With the vertical/horizontal well pattern, a similar result was obtained in the comparison between rate and pressure control.
Comparison of the residual oil saturation contour plots at steam breakthrough shown in FIGS. 4 and 5 indicates that each type of well pattern has a different sweep pattern. FIG. 4 compares the oil saturation contours showing the vertical sweep in the plane which contained the vertical injector. All well patterns had poor vertical sweep in areas beneath the production well elevation. The vertical well pattern had excellent vertical sweep with steam overriding and pushing oil over and down to the producer. The parallel horizontal wells had less steam override and less recovery from the upper portion of the reservoir. The vertical-horizontal well combination showed an intermediate vertical sweep with more override near the vertical injector and less near the horizontal producer.
FIG. 5 illustrates the area sweep in the horizontal plane which contained the horizontal wells, at steam breakthrough.
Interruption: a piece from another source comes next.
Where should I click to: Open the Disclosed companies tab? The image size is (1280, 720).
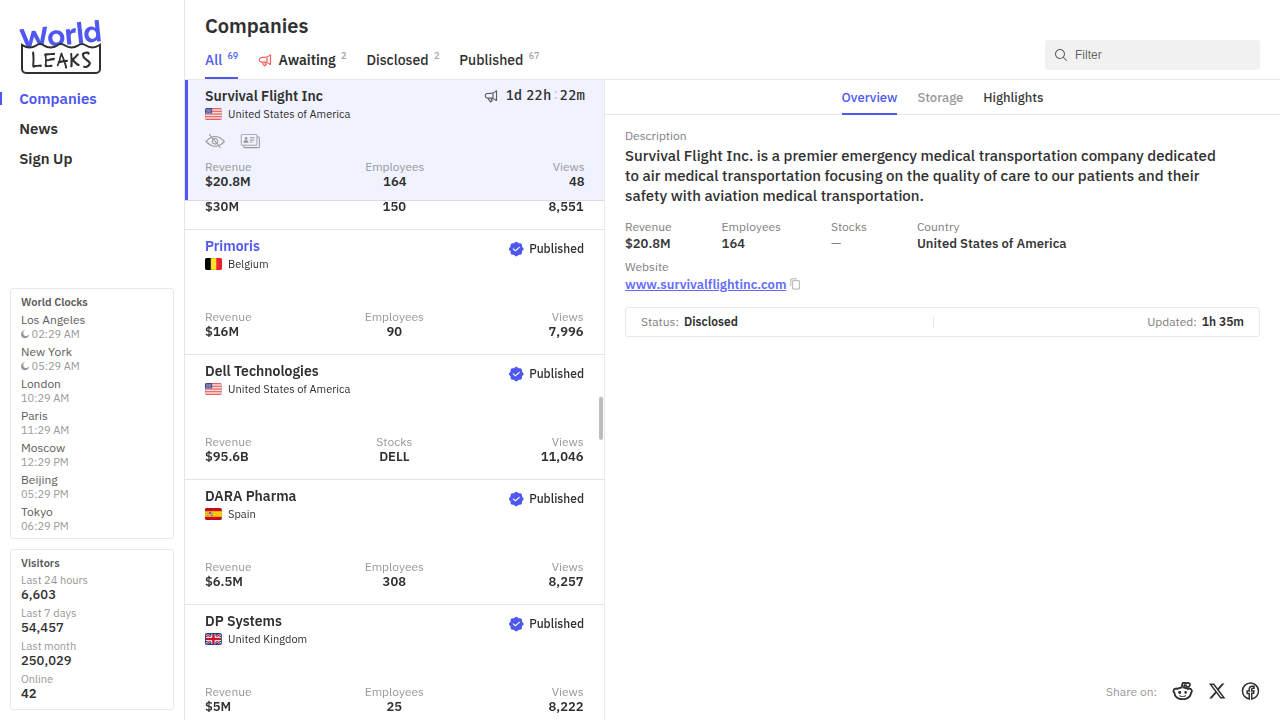coord(397,60)

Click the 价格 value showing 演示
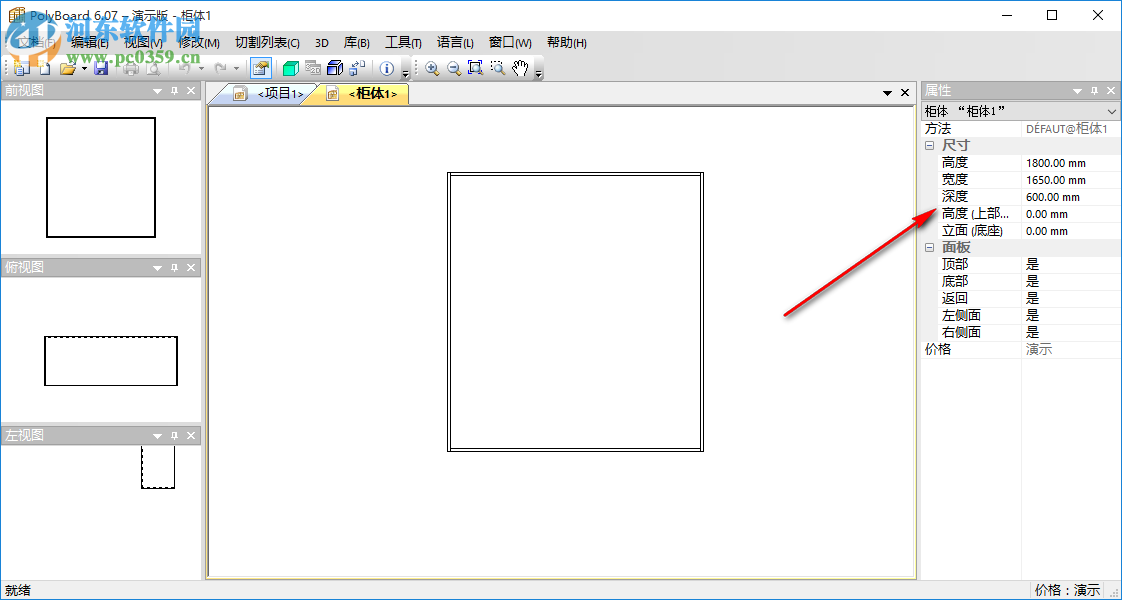click(x=1040, y=348)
The vertical wells left some unswept oil between two producers in the 7-spot pattern. The area sweep of the horizontal wells is, of course, uniform for a two-dimensional simulation. The combination well pattern shows a somewhat intermediate area sweep. Steam front advance is very like plug flow in blocks directly between the vertical injector and the horizontal producers. It also shows a region of unswept oil in the corner opposite the vertical injector.